Our daily lives are becoming increasingly digital, and computer networks continue to grow in both size and complexity. The traffic they carry is becoming denser and more diverse: banking transactions, health data, private communications, etc.
With the rise of so-called intelligent technologies — smart homes, smart cities, personalized medicine — the number of connected devices is expected to exceed 50 billion by the end of 2025. These devices, though ubiquitous, are often poorly secured: neglected updates, weak passwords, outdated protocols.
In this context, computer networks are prime targets for cybercriminals, who benefit from an ever-expanding attack surface. Designing effective and robust cybersecurity solutions has thus become a critical challenge — a fast-moving research field, but also an increasingly complex one.

Detecting Anomalies

By analyzing network traffic, it is possible to detect behavioral deviations that may conceal cyberattacks. When we talk about network traffic, we generally refer to flows, which group packets that share common characteristics.
A flow can be defined by a set of properties such as IP addresses, ports, transport protocol, duration, size, etc., but also by more abstract characteristics like the number of packets, the average packet size, and so on.
Anomaly detection is a well-established field, with early approaches dating back several decades. Signature-based methods were the first anomaly detection systems (IDS). They work by comparing network traffic to a database of known attack signatures and raising an alert if there's a match. However, these methods are limited to detecting only known attacks, cannot adapt to new threats, and are not robust to slight variations.
Quickly, machine and deep learning-based approaches were introduced: by learning from historical data, they overcome these limitations, detect more complex anomalies and generalize to unknown flows.

Network Behavior Evolves

As with any learning system, the quality and relevance of the data used play a fundamental role — this also applies to network traffic. In addition to the standard preprocessing pipeline, it is crucial to ensure that flows remain representative of the network's current behavior so that the model's inferences stay relevant over time.
Dragoi, Marius, et al. showed that as time passes (Figure 1), network traffic behavior evolves significantly. Santos Roger, on the other hand, highlighted the increasing error rates of various anomaly detection models over time if they are not retrained (Figure 2).
All this illustrates the concept drift phenomenon and the need to retrain anomaly detection models regularly to ensure that traffic modeling stays accurate and detection remains effective.

Reinforcement Learning

But regularly retraining a model requires time, computational resources, and frequent human involvement in data labeling and deciding when to retrain.
Reinforcement learning, a branch of machine learning, offers a different approach. It learns through interactions with its environment and receives rewards or penalties based on its actions. With the goal of maximizing future rewards, it learns to optimize its decisions over time.
When applied to anomaly detection — or other domains with very large state spaces — a neural network is used to approximate the value function, which evaluates the quality of actions taken by the agent in a given state.
The environment is defined by the network traffic observed by the agent. It takes actions (such as raising an alert or not) and receives rewards based on the relevance of its actions.

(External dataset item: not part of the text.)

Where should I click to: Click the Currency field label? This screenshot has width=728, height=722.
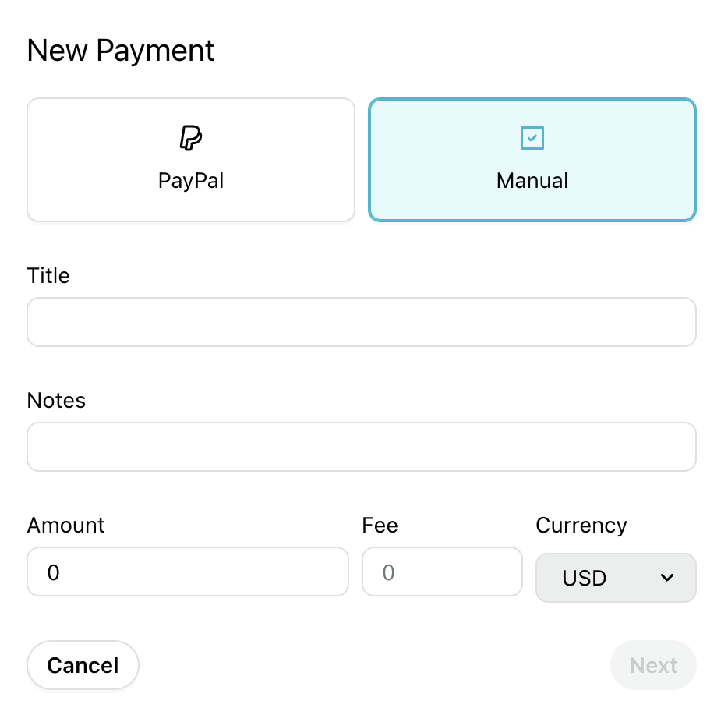581,526
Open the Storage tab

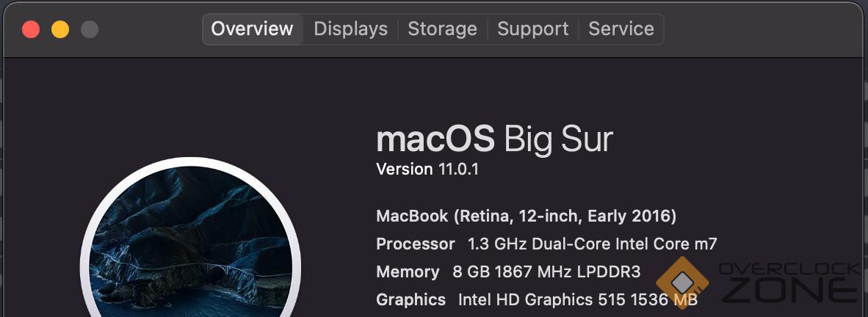(442, 29)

A Reward Function for Realistic Use Cases

The reward function lies at the heart of reinforcement learning. It guides the agent toward desired behaviors. In the context of anomaly detection, the reward function must be carefully designed to reflect security goals and operational priorities.
If the reward function is too simplistic, the agent may learn undesirable behaviors, and the goal of maximizing reward can work against us — this is known as the Cobra Effect.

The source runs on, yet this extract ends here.